Saved entries
▼▼▼

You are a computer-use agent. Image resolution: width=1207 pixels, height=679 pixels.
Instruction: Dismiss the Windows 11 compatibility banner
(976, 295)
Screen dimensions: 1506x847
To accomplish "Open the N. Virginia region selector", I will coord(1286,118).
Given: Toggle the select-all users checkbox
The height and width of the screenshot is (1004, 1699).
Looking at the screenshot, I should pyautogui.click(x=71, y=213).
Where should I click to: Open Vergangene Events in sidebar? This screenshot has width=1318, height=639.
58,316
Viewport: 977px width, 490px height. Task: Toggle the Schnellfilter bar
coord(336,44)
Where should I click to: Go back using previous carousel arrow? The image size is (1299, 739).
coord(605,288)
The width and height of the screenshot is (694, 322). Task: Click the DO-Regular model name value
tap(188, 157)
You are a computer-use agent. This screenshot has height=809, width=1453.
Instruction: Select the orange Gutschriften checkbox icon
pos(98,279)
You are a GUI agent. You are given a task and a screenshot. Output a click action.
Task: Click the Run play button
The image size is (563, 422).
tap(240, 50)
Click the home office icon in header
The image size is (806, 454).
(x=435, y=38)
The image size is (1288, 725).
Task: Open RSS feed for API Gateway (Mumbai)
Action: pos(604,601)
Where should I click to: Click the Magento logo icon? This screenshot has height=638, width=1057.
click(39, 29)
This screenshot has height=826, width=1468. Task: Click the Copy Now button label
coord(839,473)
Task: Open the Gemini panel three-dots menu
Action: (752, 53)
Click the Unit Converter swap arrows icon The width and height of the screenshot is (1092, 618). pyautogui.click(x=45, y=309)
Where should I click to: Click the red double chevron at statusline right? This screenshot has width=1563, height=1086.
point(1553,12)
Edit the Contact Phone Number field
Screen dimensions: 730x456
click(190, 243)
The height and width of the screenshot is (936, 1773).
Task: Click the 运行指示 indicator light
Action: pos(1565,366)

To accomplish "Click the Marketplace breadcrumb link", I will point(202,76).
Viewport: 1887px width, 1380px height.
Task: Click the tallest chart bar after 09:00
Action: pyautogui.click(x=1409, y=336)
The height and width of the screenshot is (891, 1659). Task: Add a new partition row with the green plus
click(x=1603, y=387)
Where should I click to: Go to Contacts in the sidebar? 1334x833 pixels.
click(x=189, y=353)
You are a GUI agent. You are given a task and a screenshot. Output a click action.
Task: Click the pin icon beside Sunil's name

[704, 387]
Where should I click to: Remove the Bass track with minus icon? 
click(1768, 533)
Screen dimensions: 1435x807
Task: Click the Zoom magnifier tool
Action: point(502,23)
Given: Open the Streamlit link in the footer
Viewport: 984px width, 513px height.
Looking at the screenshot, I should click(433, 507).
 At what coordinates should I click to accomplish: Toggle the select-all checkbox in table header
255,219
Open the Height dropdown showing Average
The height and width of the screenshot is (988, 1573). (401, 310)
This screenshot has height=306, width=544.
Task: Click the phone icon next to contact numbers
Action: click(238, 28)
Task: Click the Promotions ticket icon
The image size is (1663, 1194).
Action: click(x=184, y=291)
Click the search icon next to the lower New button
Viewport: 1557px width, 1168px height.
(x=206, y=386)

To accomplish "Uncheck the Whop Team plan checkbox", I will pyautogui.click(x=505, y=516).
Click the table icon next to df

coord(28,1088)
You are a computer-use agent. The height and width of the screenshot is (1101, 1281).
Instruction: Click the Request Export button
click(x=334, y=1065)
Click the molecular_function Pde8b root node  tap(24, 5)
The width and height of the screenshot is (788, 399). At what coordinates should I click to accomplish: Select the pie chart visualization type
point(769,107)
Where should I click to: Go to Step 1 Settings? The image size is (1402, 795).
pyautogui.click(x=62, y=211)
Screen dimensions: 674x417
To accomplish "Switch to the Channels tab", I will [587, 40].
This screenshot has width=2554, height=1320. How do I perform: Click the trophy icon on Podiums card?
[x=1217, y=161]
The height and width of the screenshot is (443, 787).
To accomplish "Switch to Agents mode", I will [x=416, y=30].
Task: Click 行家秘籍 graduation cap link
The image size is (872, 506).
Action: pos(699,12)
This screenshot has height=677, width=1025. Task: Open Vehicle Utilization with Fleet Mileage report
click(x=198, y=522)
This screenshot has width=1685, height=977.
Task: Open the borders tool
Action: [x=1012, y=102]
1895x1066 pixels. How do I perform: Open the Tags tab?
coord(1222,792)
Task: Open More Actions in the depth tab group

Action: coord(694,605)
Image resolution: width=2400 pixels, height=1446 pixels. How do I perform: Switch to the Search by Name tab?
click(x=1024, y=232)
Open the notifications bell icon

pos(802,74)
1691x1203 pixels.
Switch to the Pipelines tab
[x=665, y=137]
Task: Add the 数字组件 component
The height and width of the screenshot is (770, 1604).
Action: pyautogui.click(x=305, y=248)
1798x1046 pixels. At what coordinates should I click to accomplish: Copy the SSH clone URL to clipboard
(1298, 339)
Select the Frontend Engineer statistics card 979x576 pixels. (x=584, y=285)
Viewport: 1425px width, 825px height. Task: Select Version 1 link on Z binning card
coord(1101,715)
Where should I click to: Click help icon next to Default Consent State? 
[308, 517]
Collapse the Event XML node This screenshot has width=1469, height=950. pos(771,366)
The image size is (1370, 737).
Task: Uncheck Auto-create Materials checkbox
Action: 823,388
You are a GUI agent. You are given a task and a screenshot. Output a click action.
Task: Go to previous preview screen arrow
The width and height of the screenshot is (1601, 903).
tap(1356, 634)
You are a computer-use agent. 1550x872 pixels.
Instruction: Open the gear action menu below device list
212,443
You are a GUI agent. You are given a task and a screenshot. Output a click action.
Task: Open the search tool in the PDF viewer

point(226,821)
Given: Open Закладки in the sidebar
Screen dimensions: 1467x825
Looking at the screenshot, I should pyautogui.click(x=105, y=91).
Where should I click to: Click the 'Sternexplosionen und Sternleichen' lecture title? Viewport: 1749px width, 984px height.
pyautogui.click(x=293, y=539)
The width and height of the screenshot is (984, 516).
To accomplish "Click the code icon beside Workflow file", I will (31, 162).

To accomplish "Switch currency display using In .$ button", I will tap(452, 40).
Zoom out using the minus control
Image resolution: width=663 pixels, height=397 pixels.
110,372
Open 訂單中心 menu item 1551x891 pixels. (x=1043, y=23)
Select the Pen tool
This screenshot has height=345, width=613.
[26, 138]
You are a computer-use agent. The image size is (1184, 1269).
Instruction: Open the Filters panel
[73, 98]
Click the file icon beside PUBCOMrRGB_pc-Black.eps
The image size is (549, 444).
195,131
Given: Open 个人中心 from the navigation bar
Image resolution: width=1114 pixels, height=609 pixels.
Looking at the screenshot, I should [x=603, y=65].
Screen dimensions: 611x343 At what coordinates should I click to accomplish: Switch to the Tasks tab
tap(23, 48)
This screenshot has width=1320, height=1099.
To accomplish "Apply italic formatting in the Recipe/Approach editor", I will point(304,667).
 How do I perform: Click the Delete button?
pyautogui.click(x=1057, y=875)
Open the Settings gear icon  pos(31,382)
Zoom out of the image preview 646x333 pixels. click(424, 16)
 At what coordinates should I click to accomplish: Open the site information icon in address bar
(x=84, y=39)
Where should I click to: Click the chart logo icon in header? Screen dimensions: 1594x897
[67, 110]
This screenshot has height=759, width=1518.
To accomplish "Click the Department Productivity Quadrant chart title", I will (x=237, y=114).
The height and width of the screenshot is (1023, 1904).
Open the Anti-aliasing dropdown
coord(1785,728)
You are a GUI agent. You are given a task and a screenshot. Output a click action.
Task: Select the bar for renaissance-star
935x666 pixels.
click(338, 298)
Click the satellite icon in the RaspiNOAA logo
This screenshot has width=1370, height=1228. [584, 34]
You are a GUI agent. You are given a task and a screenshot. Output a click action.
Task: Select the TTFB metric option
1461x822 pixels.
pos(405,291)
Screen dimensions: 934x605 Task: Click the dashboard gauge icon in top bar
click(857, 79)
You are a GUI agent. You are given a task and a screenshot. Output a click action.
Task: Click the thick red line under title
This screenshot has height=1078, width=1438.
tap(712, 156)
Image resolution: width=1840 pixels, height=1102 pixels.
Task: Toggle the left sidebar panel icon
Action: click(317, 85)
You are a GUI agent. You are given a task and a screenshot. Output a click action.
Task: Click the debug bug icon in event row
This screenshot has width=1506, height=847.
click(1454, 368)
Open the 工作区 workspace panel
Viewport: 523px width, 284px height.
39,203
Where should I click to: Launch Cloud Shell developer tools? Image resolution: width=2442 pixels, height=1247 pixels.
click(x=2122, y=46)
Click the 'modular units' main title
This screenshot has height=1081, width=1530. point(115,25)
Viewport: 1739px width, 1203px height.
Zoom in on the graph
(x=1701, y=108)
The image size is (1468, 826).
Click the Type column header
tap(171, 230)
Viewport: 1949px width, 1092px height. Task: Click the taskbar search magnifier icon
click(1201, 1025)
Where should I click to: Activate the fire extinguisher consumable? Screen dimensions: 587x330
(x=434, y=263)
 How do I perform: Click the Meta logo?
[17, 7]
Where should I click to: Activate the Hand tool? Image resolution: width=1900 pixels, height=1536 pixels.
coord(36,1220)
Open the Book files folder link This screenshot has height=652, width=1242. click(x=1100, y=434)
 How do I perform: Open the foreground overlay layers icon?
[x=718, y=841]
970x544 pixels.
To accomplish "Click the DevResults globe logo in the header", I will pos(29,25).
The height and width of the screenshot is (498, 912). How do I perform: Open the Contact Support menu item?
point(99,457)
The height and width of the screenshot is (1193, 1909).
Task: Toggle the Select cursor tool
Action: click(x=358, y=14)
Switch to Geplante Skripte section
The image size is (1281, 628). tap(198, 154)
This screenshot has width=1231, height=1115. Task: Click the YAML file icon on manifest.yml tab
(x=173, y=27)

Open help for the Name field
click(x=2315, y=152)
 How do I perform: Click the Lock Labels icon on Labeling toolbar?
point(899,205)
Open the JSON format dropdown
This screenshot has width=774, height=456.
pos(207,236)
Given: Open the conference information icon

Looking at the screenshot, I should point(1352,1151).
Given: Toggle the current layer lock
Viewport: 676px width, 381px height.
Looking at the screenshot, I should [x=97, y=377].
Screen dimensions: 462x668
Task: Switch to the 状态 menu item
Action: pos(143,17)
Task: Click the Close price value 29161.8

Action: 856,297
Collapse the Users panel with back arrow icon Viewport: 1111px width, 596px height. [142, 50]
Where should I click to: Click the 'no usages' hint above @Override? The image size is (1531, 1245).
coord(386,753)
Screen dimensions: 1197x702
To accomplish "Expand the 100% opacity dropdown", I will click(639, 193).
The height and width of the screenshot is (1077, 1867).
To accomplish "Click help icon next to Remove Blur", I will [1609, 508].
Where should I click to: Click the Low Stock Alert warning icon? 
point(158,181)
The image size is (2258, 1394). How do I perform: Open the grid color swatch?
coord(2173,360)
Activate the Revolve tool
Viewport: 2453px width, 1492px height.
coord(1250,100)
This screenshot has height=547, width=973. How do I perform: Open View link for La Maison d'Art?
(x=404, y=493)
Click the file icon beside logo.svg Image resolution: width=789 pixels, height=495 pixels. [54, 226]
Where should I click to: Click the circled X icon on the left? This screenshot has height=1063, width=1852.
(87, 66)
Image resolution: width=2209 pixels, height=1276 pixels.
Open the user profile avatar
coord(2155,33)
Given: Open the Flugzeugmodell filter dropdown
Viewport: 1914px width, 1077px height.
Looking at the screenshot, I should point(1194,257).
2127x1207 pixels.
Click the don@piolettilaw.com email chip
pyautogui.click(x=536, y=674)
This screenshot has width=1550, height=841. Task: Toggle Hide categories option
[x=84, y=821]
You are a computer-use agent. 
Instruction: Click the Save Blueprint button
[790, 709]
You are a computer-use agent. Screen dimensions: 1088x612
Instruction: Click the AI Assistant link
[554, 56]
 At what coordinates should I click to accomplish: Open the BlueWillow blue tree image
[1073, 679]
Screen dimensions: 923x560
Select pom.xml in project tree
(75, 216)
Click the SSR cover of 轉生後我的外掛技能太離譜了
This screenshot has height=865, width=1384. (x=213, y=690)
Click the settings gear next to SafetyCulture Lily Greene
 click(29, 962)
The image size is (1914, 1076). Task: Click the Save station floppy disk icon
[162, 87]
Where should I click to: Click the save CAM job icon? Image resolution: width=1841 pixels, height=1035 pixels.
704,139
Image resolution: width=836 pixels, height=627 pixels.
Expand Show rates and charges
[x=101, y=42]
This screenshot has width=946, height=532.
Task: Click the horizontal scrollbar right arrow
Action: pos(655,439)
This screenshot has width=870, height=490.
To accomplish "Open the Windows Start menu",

▲▲▲

WHAT IS REQUIRED: For each line above that includes "computer", copy the line.

FINISHED TASK:
You are a computer-use agent. Image resolution: width=1207 pixels, height=679 pixels.
You are a computer-use agent. This screenshot has height=809, width=1453.
You are a computer-use agent. The height and width of the screenshot is (1101, 1281).
You are a computer-use agent. 1550x872 pixels.
You are a computer-use agent. The image size is (1184, 1269).
You are a computer-use agent. 
You are a computer-use agent. Screen dimensions: 1088x612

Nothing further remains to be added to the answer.